Welcome to the community, great to see you joining the conversation!
Can you explain how the threshold curve the user adjusts is actually processed by your application?
I did a few tests yesterday and found that the curves I created were very bright, as if they followed an upward slope. To my understanding a hearing threshold curve should have a significant bass boost due to the low hearing sensitivity at minimum level. Here you can see both the 0 Phon and 80 Phon curve (which I pull up as an assumption for an average listening level) matched at 1 kHz:
As you can see the 0 Phon curve should lead to a strong bass boost of up to 37 dB which is even further emphasized by the attenuation between 1 kHz and 6 kHz, all compared to the average of 80 Phon. In theory you would have to apply the grey curve to convert the 0 Phon response you detected with the calibration tool to get something that sounds more or less balanced at average listening levels. So you would actually take bass away instead of adding it.
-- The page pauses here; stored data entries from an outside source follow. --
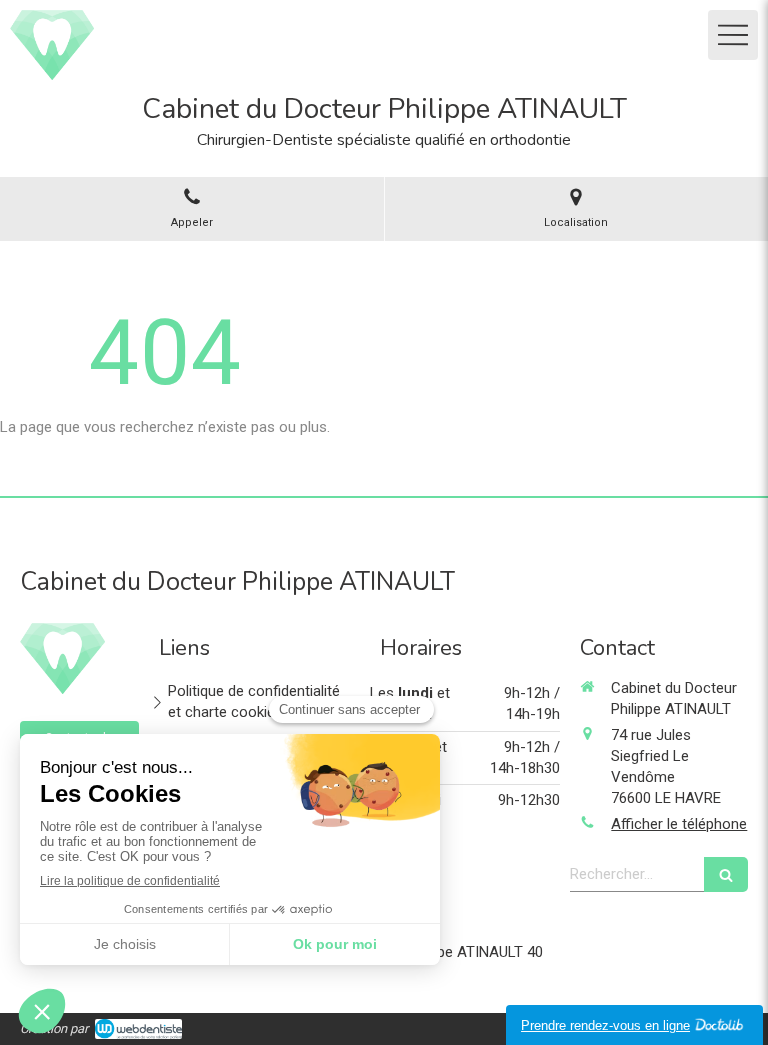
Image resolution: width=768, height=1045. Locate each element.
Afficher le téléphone (679, 824)
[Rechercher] (726, 874)
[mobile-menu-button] (733, 35)
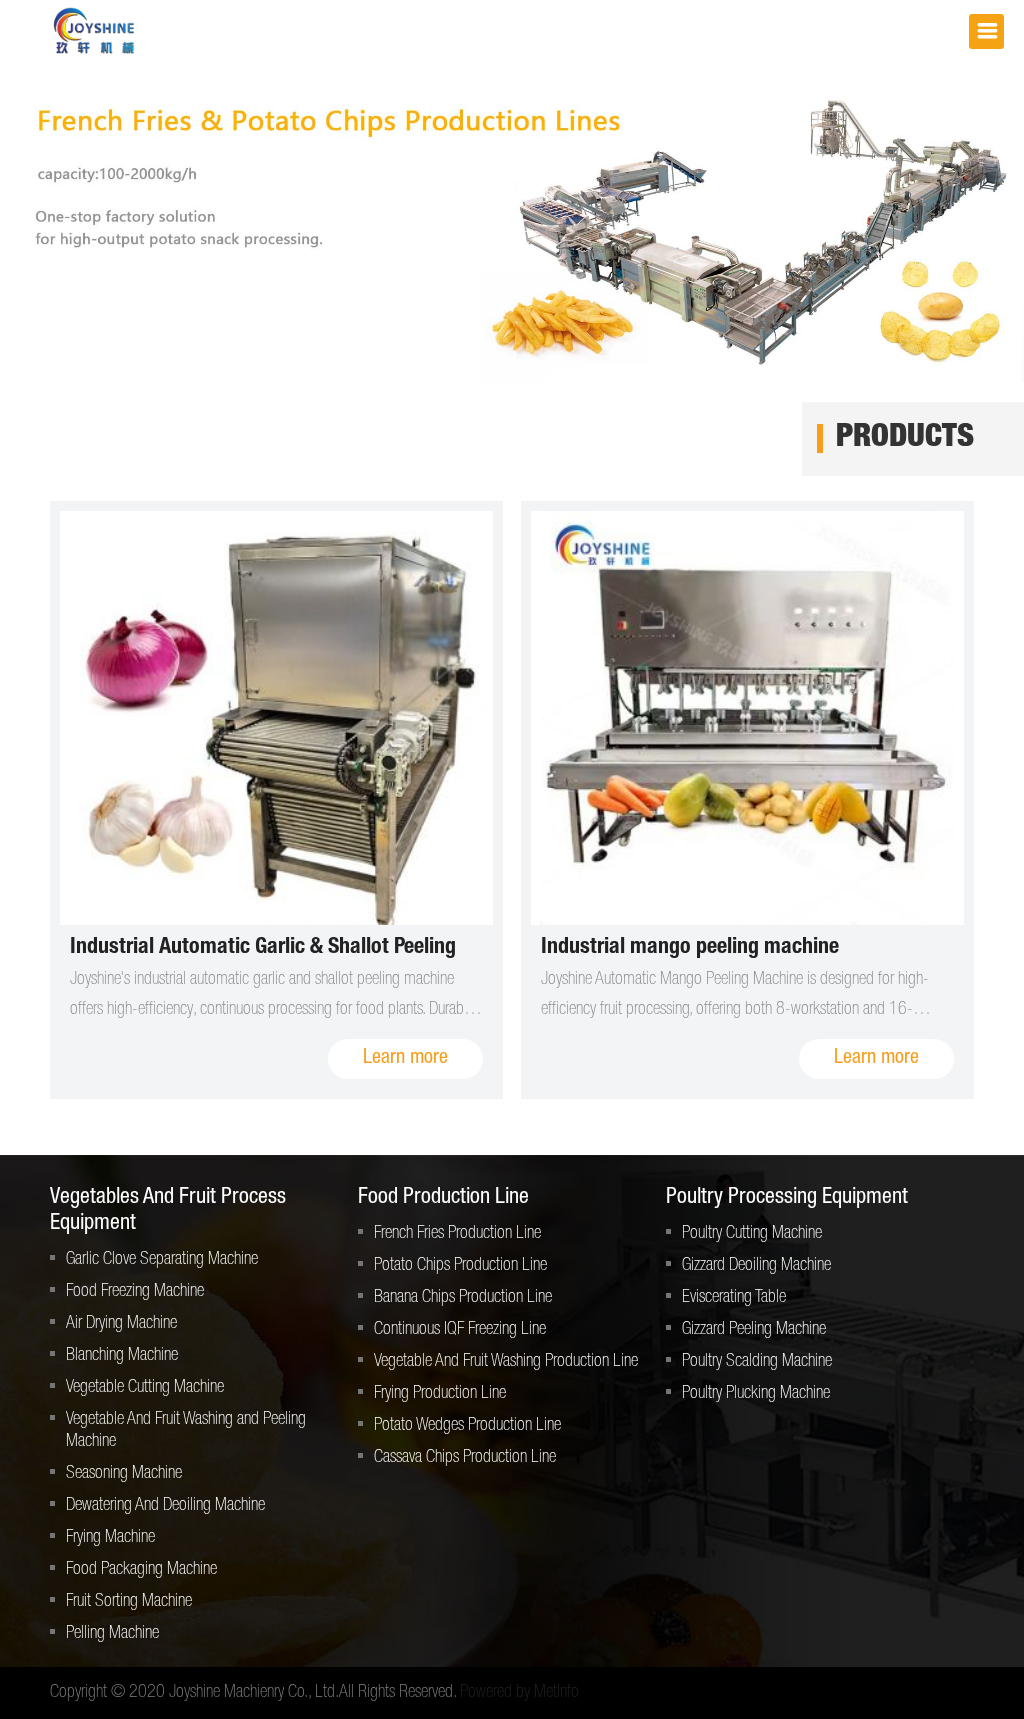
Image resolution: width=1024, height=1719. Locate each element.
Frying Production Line (440, 1394)
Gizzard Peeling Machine (754, 1330)
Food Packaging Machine (141, 1570)
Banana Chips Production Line (463, 1298)
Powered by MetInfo (519, 1693)
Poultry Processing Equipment (787, 1198)
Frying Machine (110, 1538)
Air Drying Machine (121, 1324)
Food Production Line (443, 1198)
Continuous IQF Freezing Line (460, 1330)
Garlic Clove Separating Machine (162, 1260)
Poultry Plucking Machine (756, 1394)
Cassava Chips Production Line (465, 1458)
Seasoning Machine (124, 1474)
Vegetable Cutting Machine (145, 1388)
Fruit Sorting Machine (129, 1602)
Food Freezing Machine (135, 1292)
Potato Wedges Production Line (467, 1426)
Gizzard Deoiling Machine (756, 1266)
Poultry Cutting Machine (752, 1234)
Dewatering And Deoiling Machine (165, 1506)
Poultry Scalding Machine (757, 1362)
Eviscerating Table (734, 1298)
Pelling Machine (112, 1634)
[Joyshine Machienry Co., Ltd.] (95, 31)
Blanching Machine (122, 1356)
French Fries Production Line (457, 1234)
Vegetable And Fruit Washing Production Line (506, 1362)
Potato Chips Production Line (460, 1266)
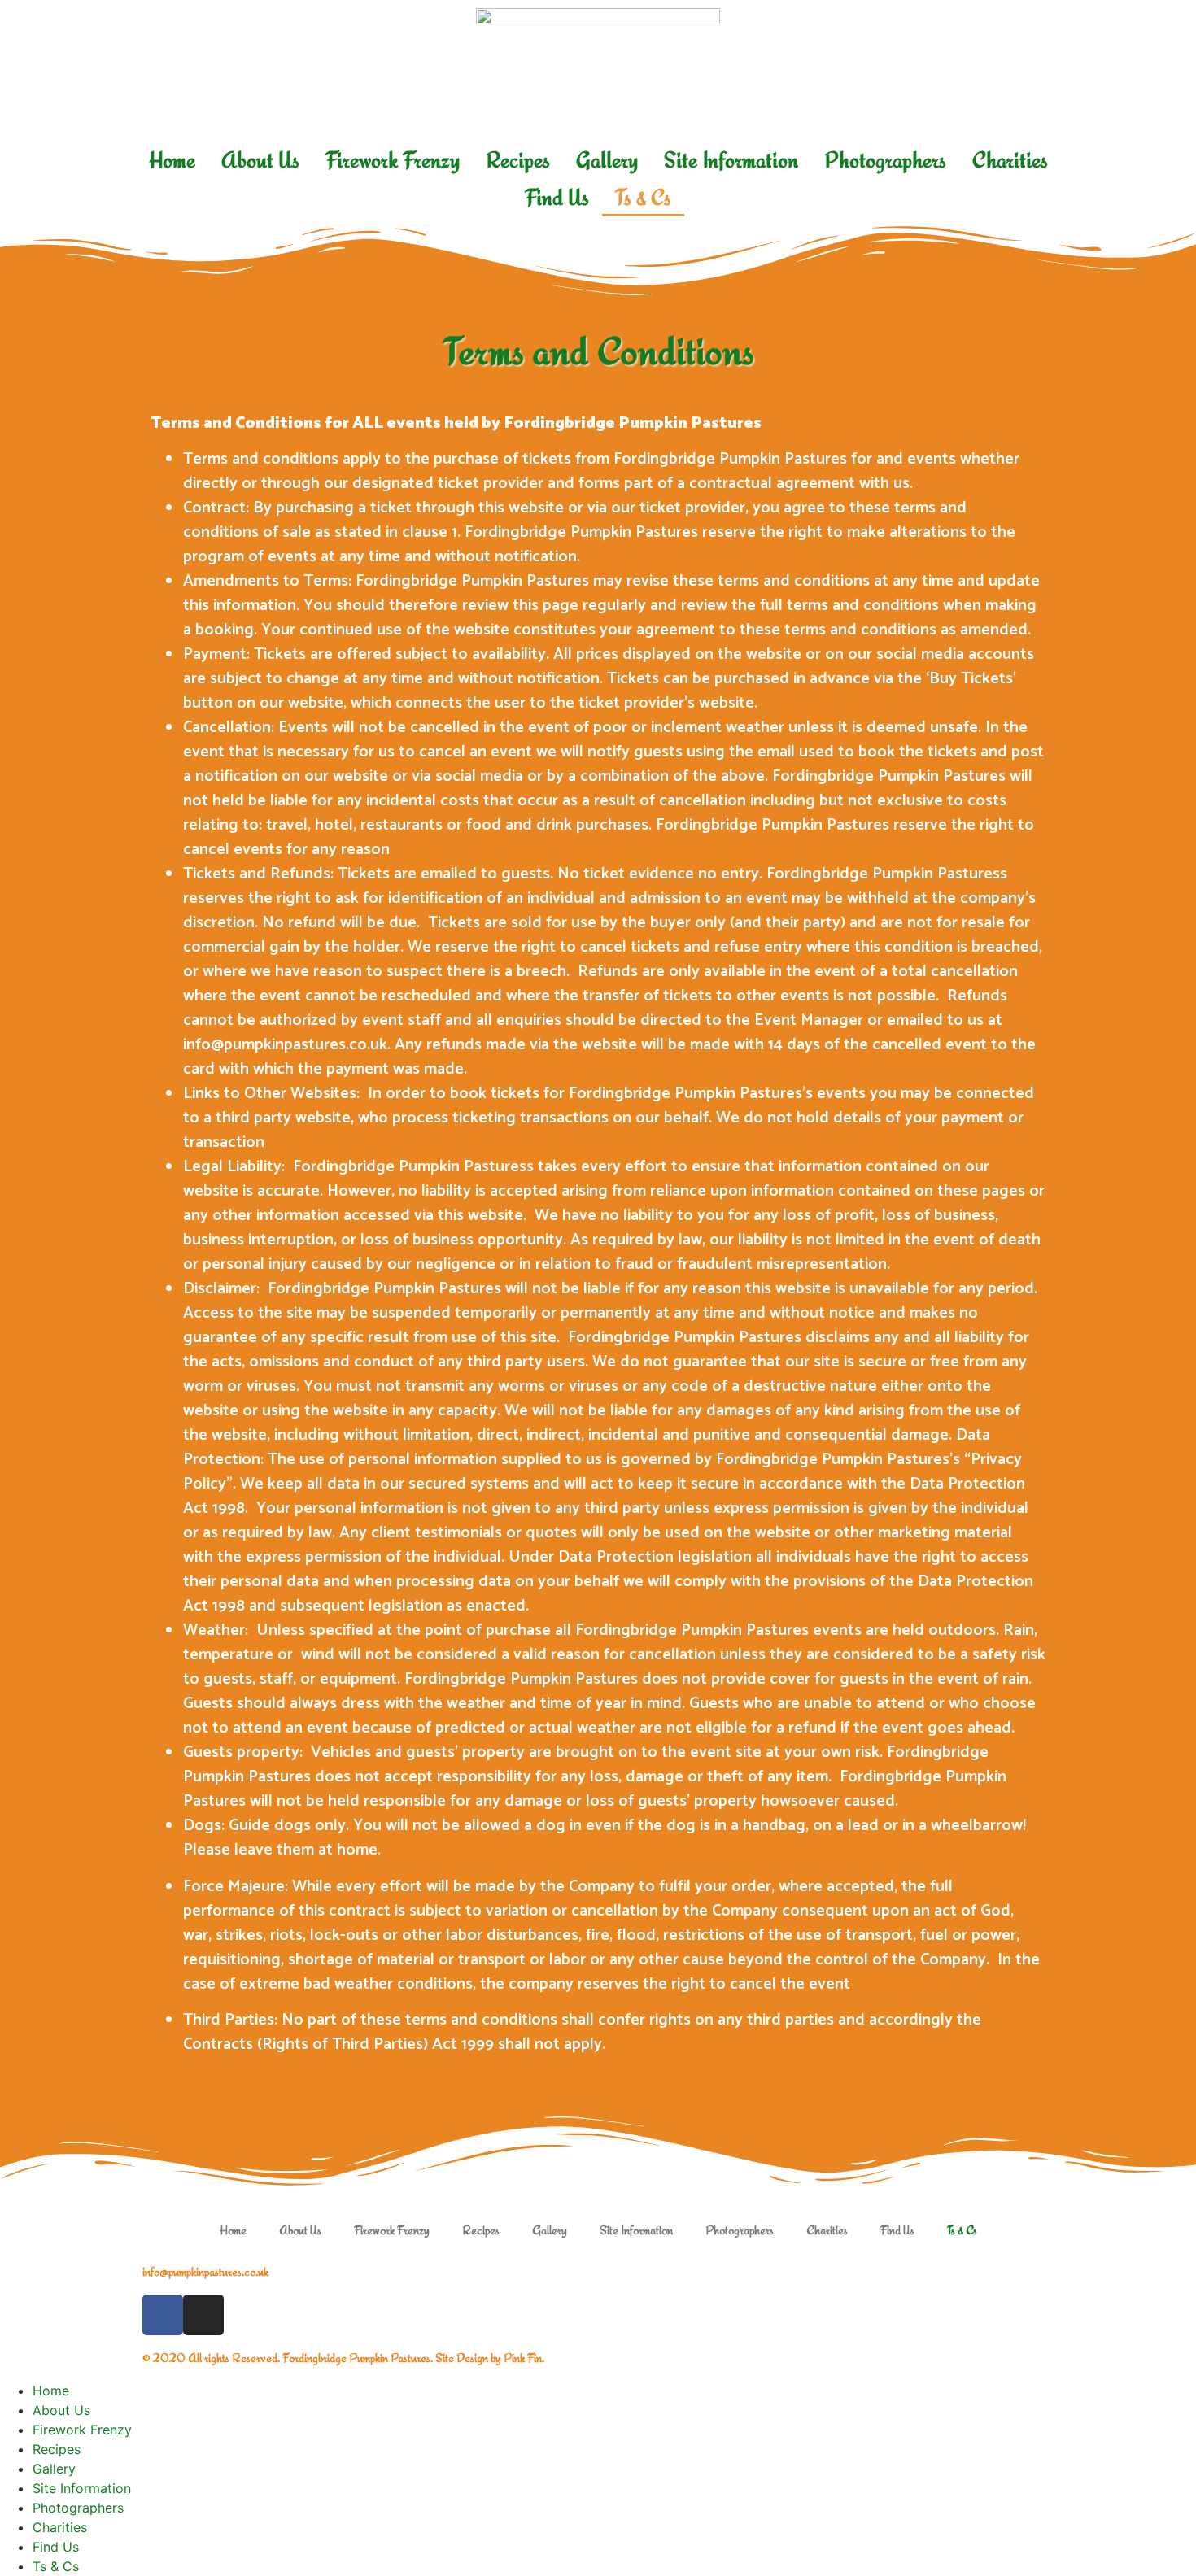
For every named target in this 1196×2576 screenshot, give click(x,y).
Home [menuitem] (51, 2390)
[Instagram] (203, 2315)
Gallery (607, 159)
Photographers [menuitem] (78, 2508)
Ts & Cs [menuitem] (56, 2566)
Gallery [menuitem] (54, 2468)
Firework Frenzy (392, 159)
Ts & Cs (643, 197)
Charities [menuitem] (60, 2527)
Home (172, 159)
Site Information (731, 159)
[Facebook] (162, 2315)
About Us (260, 159)
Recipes (518, 159)
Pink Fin (523, 2357)
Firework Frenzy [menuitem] (82, 2429)
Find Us (557, 197)
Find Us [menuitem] (56, 2547)
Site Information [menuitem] (82, 2488)
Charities (1010, 159)
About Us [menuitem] (61, 2410)
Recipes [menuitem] (57, 2449)
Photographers (885, 159)
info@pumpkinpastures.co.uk (205, 2271)
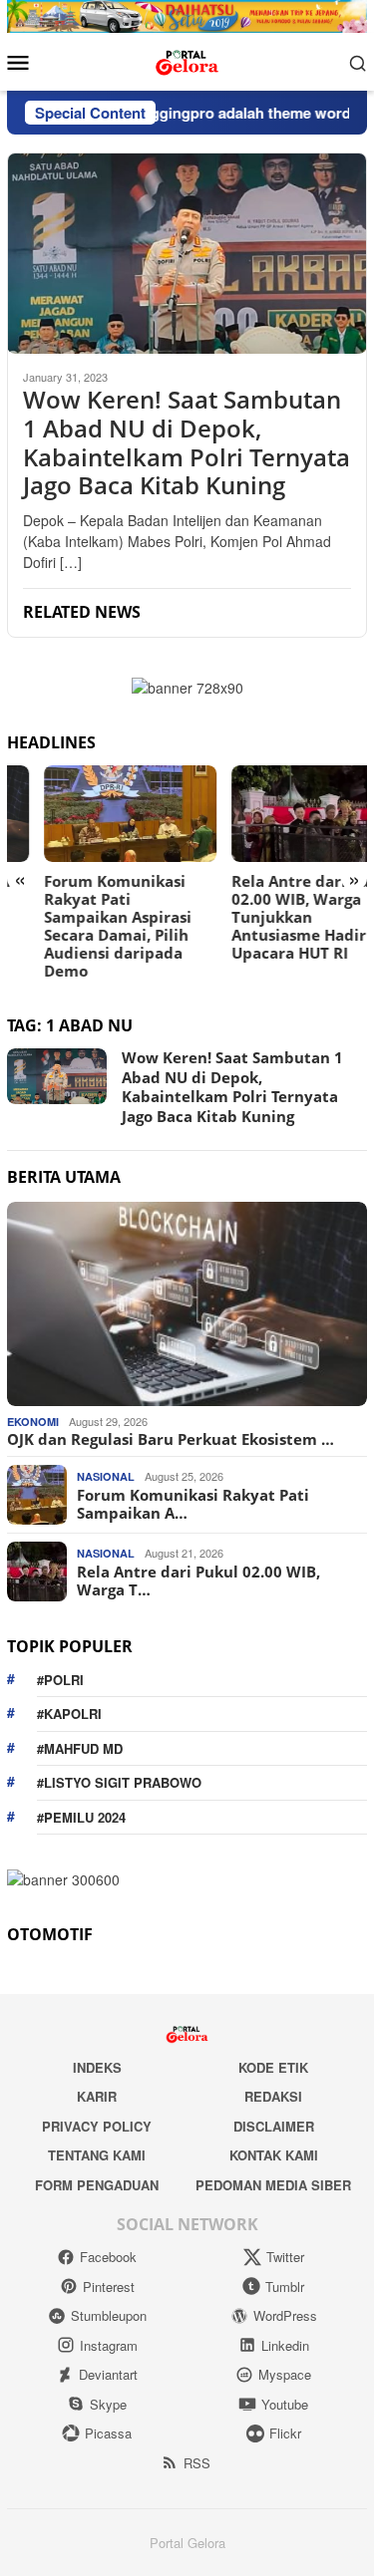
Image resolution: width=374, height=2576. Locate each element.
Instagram (109, 2345)
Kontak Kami (273, 2155)
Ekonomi (33, 1421)
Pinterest (109, 2286)
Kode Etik (273, 2067)
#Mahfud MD (80, 1748)
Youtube (284, 2404)
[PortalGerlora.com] (186, 60)
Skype (108, 2404)
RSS (197, 2462)
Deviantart (108, 2374)
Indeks (97, 2067)
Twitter (285, 2256)
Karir (97, 2096)
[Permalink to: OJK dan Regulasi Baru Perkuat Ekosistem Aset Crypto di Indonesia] (187, 1304)
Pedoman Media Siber (273, 2184)
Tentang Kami (97, 2155)
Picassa (108, 2433)
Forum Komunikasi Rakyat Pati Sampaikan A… (193, 1504)
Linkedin (285, 2345)
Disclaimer (273, 2126)
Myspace (284, 2374)
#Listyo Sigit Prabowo (119, 1782)
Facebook (108, 2256)
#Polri (60, 1679)
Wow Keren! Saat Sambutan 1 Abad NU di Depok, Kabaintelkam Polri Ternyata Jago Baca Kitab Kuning (186, 443)
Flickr (285, 2433)
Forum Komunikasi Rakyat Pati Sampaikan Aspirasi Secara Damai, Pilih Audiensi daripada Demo (81, 926)
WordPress (285, 2315)
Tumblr (284, 2286)
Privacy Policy (97, 2126)
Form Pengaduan (97, 2184)
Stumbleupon (109, 2315)
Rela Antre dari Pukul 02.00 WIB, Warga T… (198, 1580)
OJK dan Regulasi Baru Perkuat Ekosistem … (170, 1439)
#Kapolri (69, 1713)
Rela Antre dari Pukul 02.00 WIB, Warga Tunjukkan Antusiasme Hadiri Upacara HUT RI (275, 917)
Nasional (106, 1476)
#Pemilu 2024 (81, 1817)
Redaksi (273, 2096)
I confirmed the observation above by listening to the sine waves generated by your calibration tool but adjusting the faders in the EQ APO editor instead. Before you ask: I used the graphical equalizer and matched the bands to those of the reference, of course.
The result is pretty much what you would expect looking at the graphs above: a very boomy profile with recessed upper mids and presence.
At that point I ask myself why the curves I created with your calibration tool are so bright, even with the correction applied.
Speaking of correction, here is the compensation curve of your calibration tool (1.0) compared to my personal preference:
I may add a little bit of treble attenuation later. Needs more data for verification.
And some eq curves I generated for my Audioquest Nighthawk (Brainwavz Hybrid):
There were a few hours between the two tests. So there may be some discrepancies due to the headphones seating and physiological fatigue. I may repeat the test in near future to gather more data and get more confident with the technical procedure.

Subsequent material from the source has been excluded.